Penyebab dari kasus ini terjadi ketika perusahaan tersebut menggunakan aplikasi kencan daring, yang merupakan kloning dari aplikasi asal China bernama WOW. Para pegawai dipekerjakan sebagai admin percakapan yang berperan sebagai perempuan menyesuaikan dengan negara asal korban atau pengguna.
Modusnya adalah dengan menerima "gift" dari pengguna, kemudian mengirimkan konten secara bertahap berupa foto dan video bermuatan pornografi. Pengguna harus mengirimkan "gift" dengan besaran tertentu untuk mengakses foto dan video tersebut.
Dalam kasus ini, penipuan telah memanfaatkan warga negara asing dari beberapa negara, seperti Amerika Serikat, Inggris, Kanada, dan Australia. Polisi juga menyita empat kamera pengawas (CCTV), dua router WiFi, 30 unit telepon genggam, serta 50 unit laptop yang ditemukan foto serta video bermuatan pornografi.
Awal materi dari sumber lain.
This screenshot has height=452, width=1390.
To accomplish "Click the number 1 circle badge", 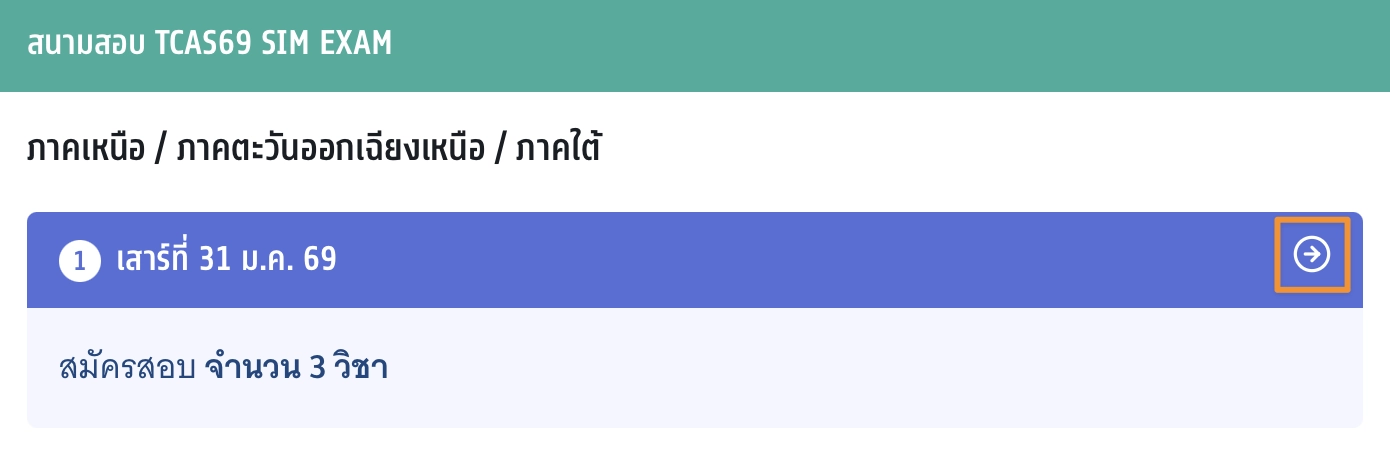I will click(x=80, y=262).
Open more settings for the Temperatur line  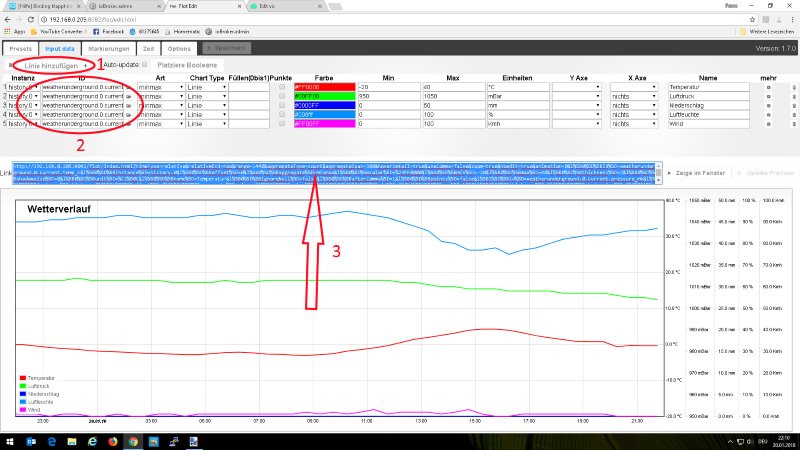[768, 88]
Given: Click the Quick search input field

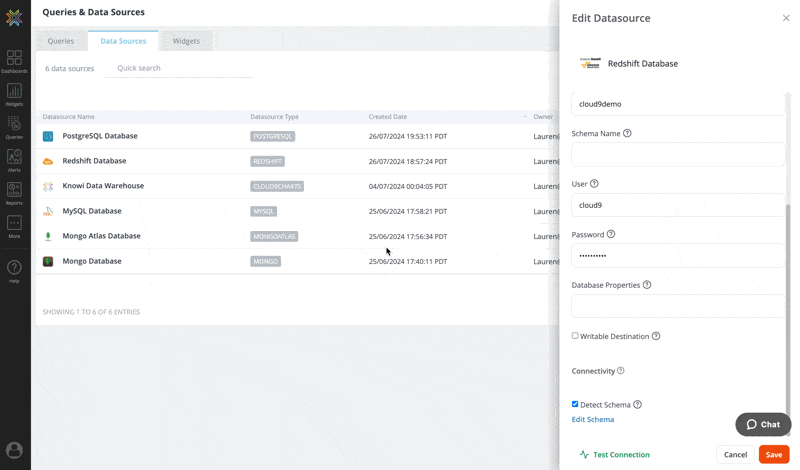Looking at the screenshot, I should 180,68.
Saat ini, polisi telah menangkap 64 orang karyawan untuk menjalani pemeriksaan lebih lanjut di Mapolresta Yogyakarta. Penipuan love scamming tersebut diperkirakan telah menghasilkan Rp10 M per bulan, dan pendapatan bulanan pemilik PT Altair Trans Service juga berasal dari potongan gaji karyawan.
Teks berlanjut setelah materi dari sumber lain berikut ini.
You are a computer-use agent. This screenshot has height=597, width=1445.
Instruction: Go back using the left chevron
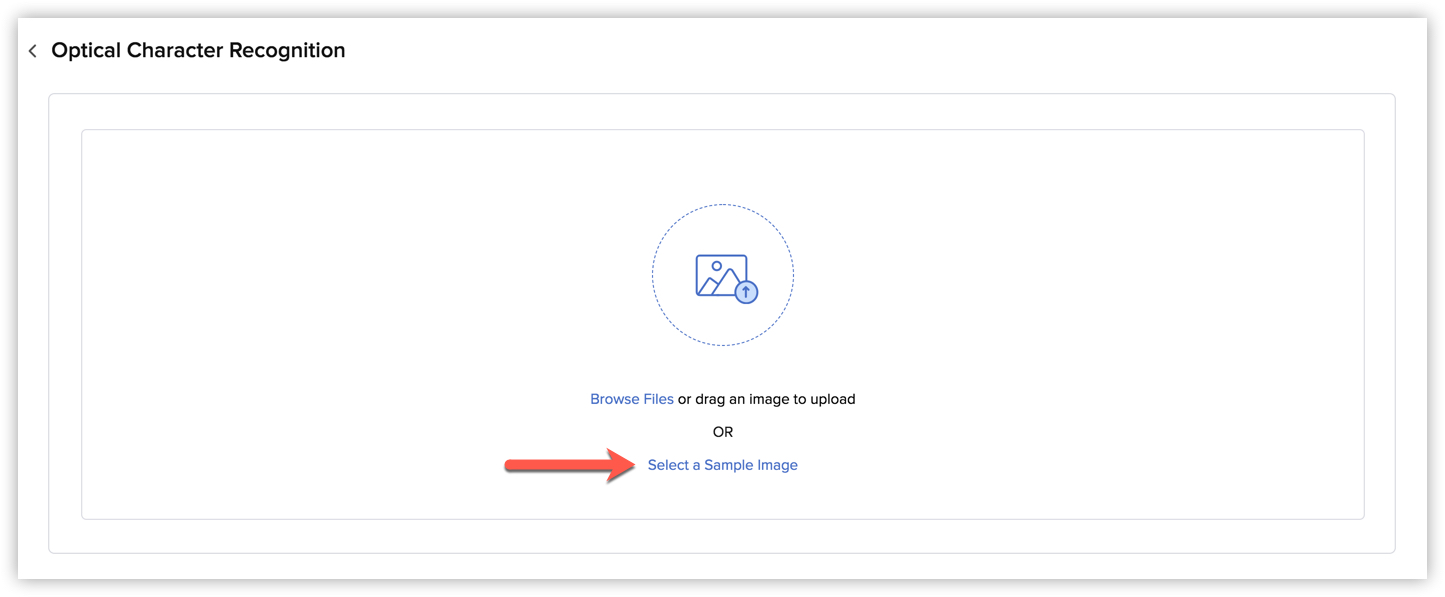tap(32, 51)
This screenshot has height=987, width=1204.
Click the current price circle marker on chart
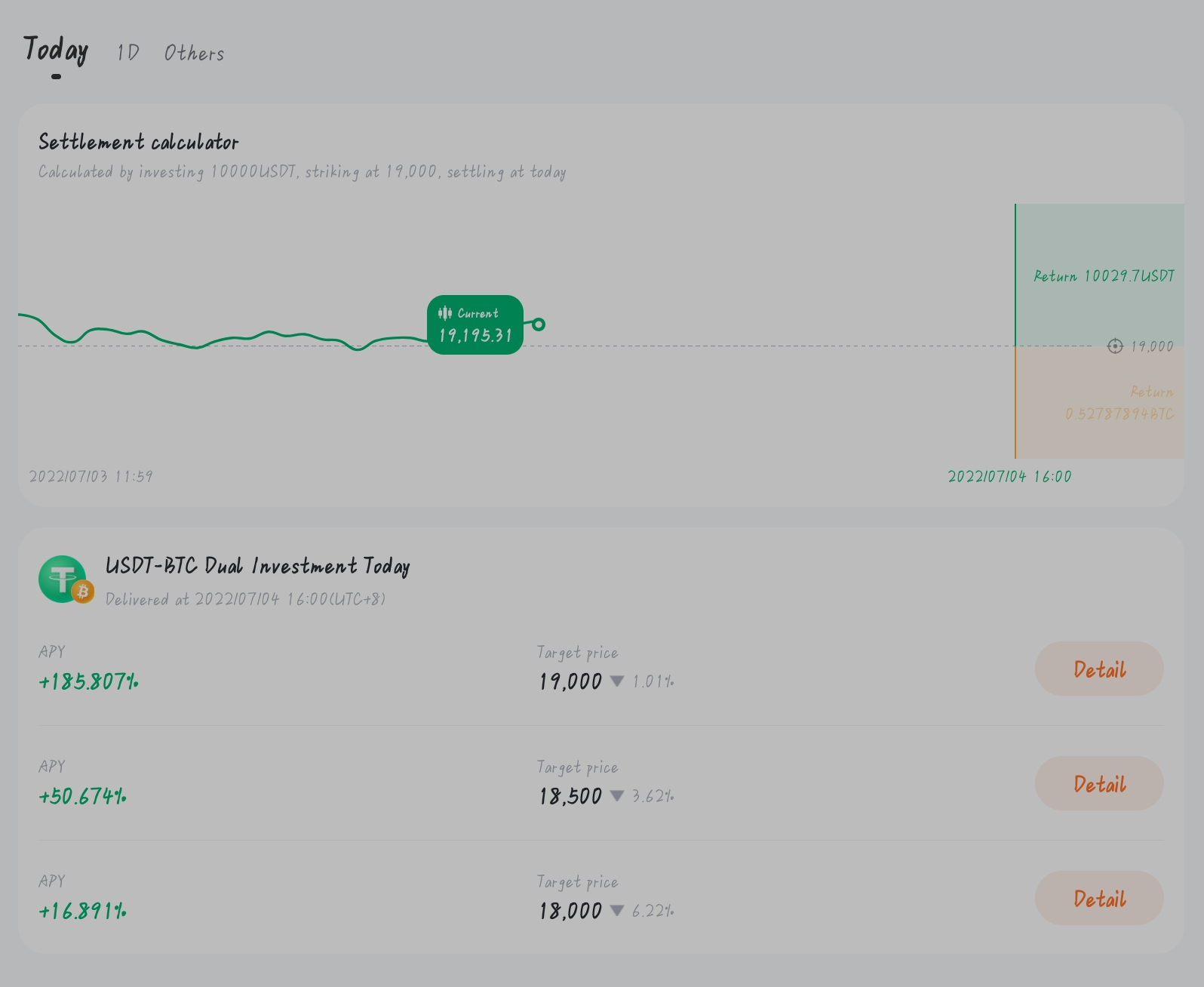click(x=538, y=324)
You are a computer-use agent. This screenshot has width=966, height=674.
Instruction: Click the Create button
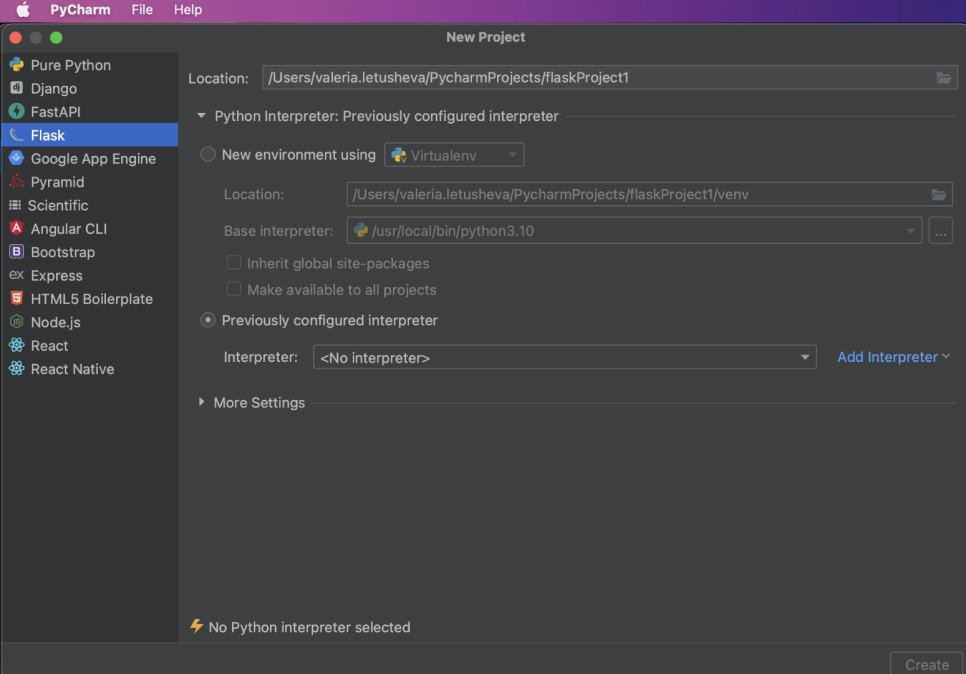click(926, 664)
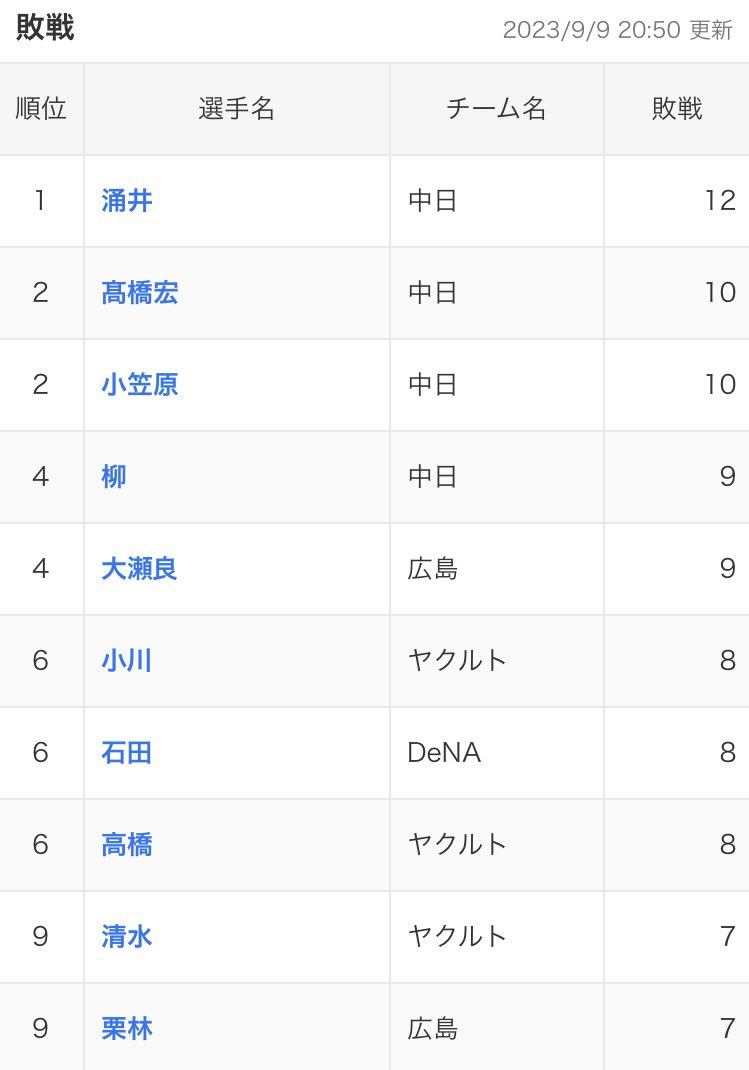Click the 2023/9/9 20:50 更新 timestamp
Image resolution: width=749 pixels, height=1070 pixels.
click(617, 30)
Saat ini, enam tersangka telah ditangkap, yaitu R (35 tahun), laki-laki CEO; H (33 tahun), perempuan HRD; P (28 tahun), laki-laki project manager; V (28 tahun), laki-laki team leader; G (22 tahun), laki-laki team leader; dan M (28 tahun), laki-laki project manager.
Penyebab dari kasus ini terjadi ketika perusahaan tersebut menggunakan aplikasi kencan daring, yang merupakan kloning dari aplikasi asal China bernama WOW. Para pegawai dipekerjakan sebagai admin percakapan yang berperan sebagai perempuan menyesuaikan dengan negara asal korban atau pengguna.
Modusnya adalah dengan menerima "gift" dari pengguna, kemudian mengirimkan konten secara bertahap berupa foto dan video bermuatan pornografi. Pengguna harus mengirimkan "gift" dengan besaran tertentu untuk mengakses foto dan video tersebut.
Dalam kasus ini, penipuan telah memanfaatkan warga negara asing dari beberapa negara, seperti Amerika Serikat, Inggris, Kanada, dan Australia. Polisi juga menyita empat kamera pengawas (CCTV), dua router WiFi, 30 unit telepon genggam, serta 50 unit laptop yang ditemukan foto serta video bermuatan pornografi.
Saat ini, polisi telah menangkap 64 orang karyawan untuk menjalani pemeriksaan lebih lanjut di Mapolresta Yogyakarta. Penipuan love scamming tersebut diperkirakan telah menghasilkan Rp10 M per bulan, dan pendapatan bulanan pemilik PT Altair Trans Service juga berasal dari potongan gaji karyawan.